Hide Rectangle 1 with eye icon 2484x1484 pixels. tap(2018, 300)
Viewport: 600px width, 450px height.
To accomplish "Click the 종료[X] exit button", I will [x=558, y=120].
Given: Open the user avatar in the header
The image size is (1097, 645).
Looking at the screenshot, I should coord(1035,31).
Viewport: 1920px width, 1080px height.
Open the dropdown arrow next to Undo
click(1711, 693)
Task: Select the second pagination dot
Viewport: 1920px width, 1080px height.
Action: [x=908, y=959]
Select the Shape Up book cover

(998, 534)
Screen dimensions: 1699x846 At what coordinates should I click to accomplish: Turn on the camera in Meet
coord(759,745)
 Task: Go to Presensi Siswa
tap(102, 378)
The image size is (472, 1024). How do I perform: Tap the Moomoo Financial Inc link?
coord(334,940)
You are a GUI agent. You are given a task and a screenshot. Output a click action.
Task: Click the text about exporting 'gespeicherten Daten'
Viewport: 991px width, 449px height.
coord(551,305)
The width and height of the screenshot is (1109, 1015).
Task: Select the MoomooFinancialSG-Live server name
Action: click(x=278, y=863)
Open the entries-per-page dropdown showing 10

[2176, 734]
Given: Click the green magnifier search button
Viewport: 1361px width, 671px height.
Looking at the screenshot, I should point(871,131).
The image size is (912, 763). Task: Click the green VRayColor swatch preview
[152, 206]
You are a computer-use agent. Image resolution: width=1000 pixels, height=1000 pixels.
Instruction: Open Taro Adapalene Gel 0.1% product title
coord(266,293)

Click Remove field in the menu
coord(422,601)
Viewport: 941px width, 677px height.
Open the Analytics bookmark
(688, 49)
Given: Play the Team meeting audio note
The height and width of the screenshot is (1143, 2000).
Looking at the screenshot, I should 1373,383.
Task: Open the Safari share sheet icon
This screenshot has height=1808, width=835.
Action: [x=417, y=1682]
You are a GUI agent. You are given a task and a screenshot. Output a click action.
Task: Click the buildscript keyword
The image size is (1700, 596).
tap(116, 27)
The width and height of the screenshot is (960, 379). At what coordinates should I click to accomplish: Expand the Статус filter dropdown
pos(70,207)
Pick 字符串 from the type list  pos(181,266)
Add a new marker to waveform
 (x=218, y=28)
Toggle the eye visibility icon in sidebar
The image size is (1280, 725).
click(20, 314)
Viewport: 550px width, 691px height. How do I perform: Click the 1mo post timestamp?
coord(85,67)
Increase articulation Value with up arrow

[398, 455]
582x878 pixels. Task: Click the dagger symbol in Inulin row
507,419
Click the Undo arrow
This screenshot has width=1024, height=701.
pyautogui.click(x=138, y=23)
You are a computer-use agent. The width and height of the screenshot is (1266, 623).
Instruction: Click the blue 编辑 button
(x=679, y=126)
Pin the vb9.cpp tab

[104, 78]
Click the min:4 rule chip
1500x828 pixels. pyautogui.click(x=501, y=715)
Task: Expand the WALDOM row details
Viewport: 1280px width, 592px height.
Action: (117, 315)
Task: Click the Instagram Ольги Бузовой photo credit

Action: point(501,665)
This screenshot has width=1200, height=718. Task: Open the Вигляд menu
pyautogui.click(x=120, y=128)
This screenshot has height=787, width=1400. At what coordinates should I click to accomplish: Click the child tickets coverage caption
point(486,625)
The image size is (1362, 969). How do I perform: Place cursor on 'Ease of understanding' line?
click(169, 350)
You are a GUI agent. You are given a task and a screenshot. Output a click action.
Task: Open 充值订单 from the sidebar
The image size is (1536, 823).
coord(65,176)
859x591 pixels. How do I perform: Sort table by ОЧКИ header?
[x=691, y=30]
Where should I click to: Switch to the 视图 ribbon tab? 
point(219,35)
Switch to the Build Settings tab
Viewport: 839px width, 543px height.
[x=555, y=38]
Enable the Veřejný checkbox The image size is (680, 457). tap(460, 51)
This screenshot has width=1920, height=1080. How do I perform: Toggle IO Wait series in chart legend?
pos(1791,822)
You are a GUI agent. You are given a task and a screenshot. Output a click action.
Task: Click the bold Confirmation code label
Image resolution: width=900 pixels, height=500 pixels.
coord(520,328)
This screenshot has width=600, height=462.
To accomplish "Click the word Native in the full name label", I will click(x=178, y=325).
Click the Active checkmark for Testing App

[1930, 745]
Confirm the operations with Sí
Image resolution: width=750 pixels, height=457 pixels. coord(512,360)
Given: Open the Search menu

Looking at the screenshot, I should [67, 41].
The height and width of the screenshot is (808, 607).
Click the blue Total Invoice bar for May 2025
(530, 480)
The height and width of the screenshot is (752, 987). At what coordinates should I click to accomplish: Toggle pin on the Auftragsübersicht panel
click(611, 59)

====

--- WHAT IS ASKED ---
Render every line of the listing above as a numbered list, skipping the blank lines.

--- SOLUTION FOR THIS PROBLEM ---
1. Hide Rectangle 1 with eye icon 2484x1484 pixels. tap(2018, 300)
2. Viewport: 600px width, 450px height.
3. To accomplish "Click the 종료[X] exit button", I will [x=558, y=120].
4. Given: Open the user avatar in the header
5. The image size is (1097, 645).
6. Looking at the screenshot, I should coord(1035,31).
7. Viewport: 1920px width, 1080px height.
8. Open the dropdown arrow next to Undo
9. click(1711, 693)
10. Task: Select the second pagination dot
11. Viewport: 1920px width, 1080px height.
12. Action: [x=908, y=959]
13. Select the Shape Up book cover
14. (998, 534)
15. Screen dimensions: 1699x846 At what coordinates should I click to accomplish: Turn on the camera in Meet
16. coord(759,745)
17.  Task: Go to Presensi Siswa
18. tap(102, 378)
19. The image size is (472, 1024). How do I perform: Tap the Moomoo Financial Inc link?
20. coord(334,940)
21. You are a GUI agent. You are given a task and a screenshot. Output a click action.
22. Task: Click the text about exporting 'gespeicherten Daten'
23. Viewport: 991px width, 449px height.
24. coord(551,305)
25. The width and height of the screenshot is (1109, 1015).
26. Task: Select the MoomooFinancialSG-Live server name
27. Action: click(x=278, y=863)
28. Open the entries-per-page dropdown showing 10
29. [2176, 734]
30. Given: Click the green magnifier search button
31. Viewport: 1361px width, 671px height.
32. Looking at the screenshot, I should point(871,131).
33. The image size is (912, 763). Task: Click the green VRayColor swatch preview
34. [152, 206]
35. You are a computer-use agent. Image resolution: width=1000 pixels, height=1000 pixels.
36. Instruction: Open Taro Adapalene Gel 0.1% product title
37. coord(266,293)
38. Click Remove field in the menu
39. coord(422,601)
40. Viewport: 941px width, 677px height.
41. Open the Analytics bookmark
42. (688, 49)
43. Given: Play the Team meeting audio note
44. The height and width of the screenshot is (1143, 2000).
45. Looking at the screenshot, I should 1373,383.
46. Task: Open the Safari share sheet icon
47. This screenshot has height=1808, width=835.
48. Action: [x=417, y=1682]
49. You are a GUI agent. You are given a task and a screenshot. Output a click action.
50. Task: Click the buildscript keyword
51. The image size is (1700, 596).
52. tap(116, 27)
53. The width and height of the screenshot is (960, 379). At what coordinates should I click to accomplish: Expand the Статус filter dropdown
54. pos(70,207)
55. Pick 字符串 from the type list  pos(181,266)
56. Add a new marker to waveform
57.  (x=218, y=28)
58. Toggle the eye visibility icon in sidebar
59. The image size is (1280, 725).
60. click(20, 314)
61. Viewport: 550px width, 691px height. How do I perform: Click the 1mo post timestamp?
62. coord(85,67)
63. Increase articulation Value with up arrow
64. [398, 455]
65. 582x878 pixels. Task: Click the dagger symbol in Inulin row
66. 507,419
67. Click the Undo arrow
68. This screenshot has width=1024, height=701.
69. pyautogui.click(x=138, y=23)
70. You are a computer-use agent. The width and height of the screenshot is (1266, 623).
71. Instruction: Click the blue 编辑 button
72. (x=679, y=126)
73. Pin the vb9.cpp tab
74. [104, 78]
75. Click the min:4 rule chip
76. 1500x828 pixels. pyautogui.click(x=501, y=715)
77. Task: Expand the WALDOM row details
78. Viewport: 1280px width, 592px height.
79. Action: (117, 315)
80. Task: Click the Instagram Ольги Бузовой photo credit
81. Action: point(501,665)
82. This screenshot has width=1200, height=718. Task: Open the Вигляд menu
83. pyautogui.click(x=120, y=128)
84. This screenshot has height=787, width=1400. At what coordinates should I click to accomplish: Click the child tickets coverage caption
85. point(486,625)
86. The image size is (1362, 969). How do I perform: Place cursor on 'Ease of understanding' line?
87. click(169, 350)
88. You are a GUI agent. You are given a task and a screenshot. Output a click action.
89. Task: Open 充值订单 from the sidebar
90. The image size is (1536, 823).
91. coord(65,176)
92. 859x591 pixels. How do I perform: Sort table by ОЧКИ header?
93. [x=691, y=30]
94. Where should I click to: Switch to the 视图 ribbon tab? 
95. point(219,35)
96. Switch to the Build Settings tab
97. Viewport: 839px width, 543px height.
98. [x=555, y=38]
99. Enable the Veřejný checkbox The image size is (680, 457). tap(460, 51)
100. This screenshot has width=1920, height=1080. How do I perform: Toggle IO Wait series in chart legend?
101. pos(1791,822)
102. You are a GUI agent. You are given a task and a screenshot. Output a click action.
103. Task: Click the bold Confirmation code label
104. Image resolution: width=900 pixels, height=500 pixels.
105. coord(520,328)
106. This screenshot has width=600, height=462.
107. To accomplish "Click the word Native in the full name label", I will click(x=178, y=325).
108. Click the Active checkmark for Testing App
109. [1930, 745]
110. Confirm the operations with Sí
111. Image resolution: width=750 pixels, height=457 pixels. coord(512,360)
112. Given: Open the Search menu
113. Looking at the screenshot, I should [67, 41].
114. The height and width of the screenshot is (808, 607).
115. Click the blue Total Invoice bar for May 2025
116. (530, 480)
117. The height and width of the screenshot is (752, 987). At what coordinates should I click to accomplish: Toggle pin on the Auftragsübersicht panel
118. click(611, 59)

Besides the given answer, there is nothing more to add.